2.3.1 Das 1. Unterscheiden soll Unterscheiden (=distinction) genannt werden, das 2. Unterscheiden soll Bezeichnen (=indication) genannt werden.

Auch das sind selbstverständlich vollkommen willkürlich gewählte Begriffe, denn auch jede „indication“ ist darauf angewiesen, dass eine „distinction“ vollzogen wird, nur eben in unterschiedlichen Phänomenbereichen: Der Name „Fritz Simon“ (indication) verweist auf einen konkreten Menschen, d.h. auf eine Unterscheidung im Bereich bzw. in der Menge der konkreten Menschen, der Name hingegen stellt eine Unterscheidung dar im Bereich möglicher Namen (ich verkneife mir hier mögliche Alternativen, um niemanden auf irgendwelche abseitigen Ideen zu bringen).

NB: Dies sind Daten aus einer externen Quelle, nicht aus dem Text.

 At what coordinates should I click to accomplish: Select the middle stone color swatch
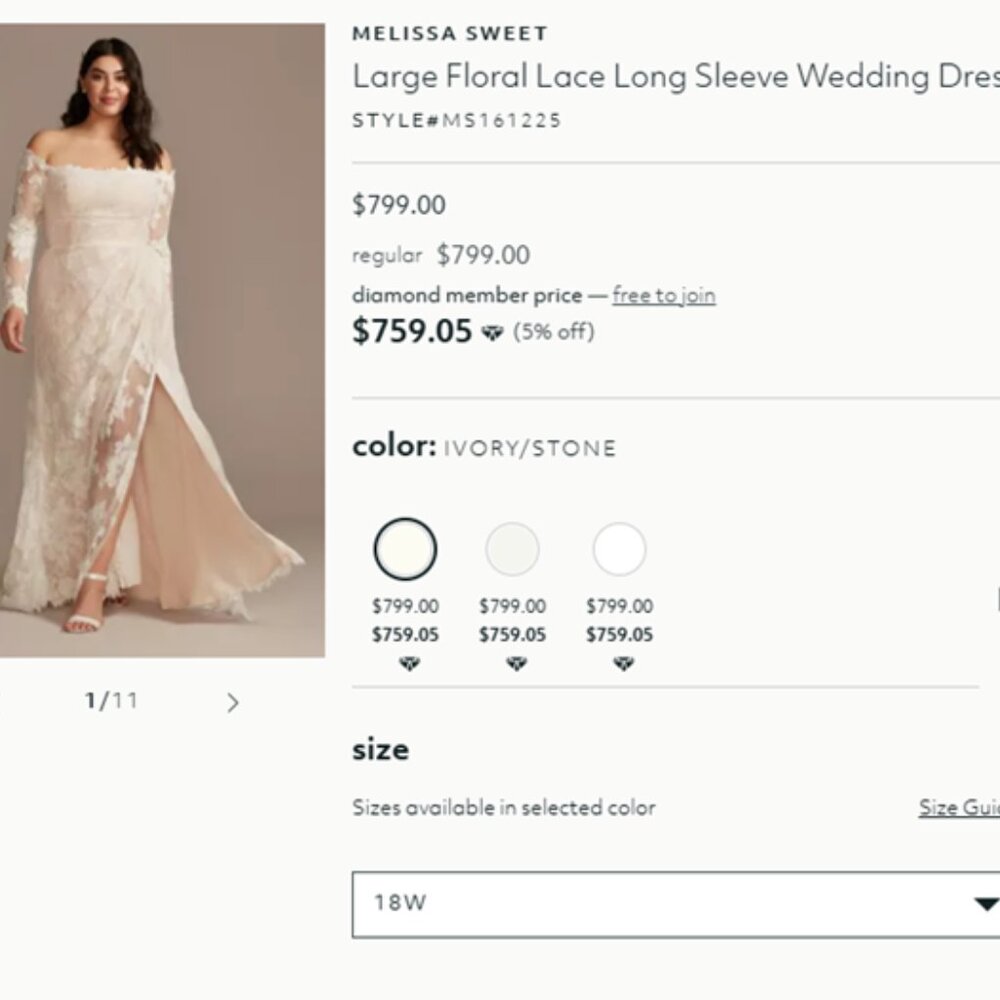coord(513,549)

Wenn hier bzw. in diesem Buch zwischen distinction und indication unterschieden wird, so wird damit auf einen Unterschied in der Funktion des Unterscheidens verwiesen: einmal geht es darum, auf eine andere Unterscheidung zu verweisen (=indication), das andere Mal (distinction) nicht.

Die getrennte Betrachtung beider Bereiche ist notwendig, weil z.B. Texte einer anderen Logik folgen als Lebensprozesse. Speisekarte und Speise zu verwechseln ist generell riskant.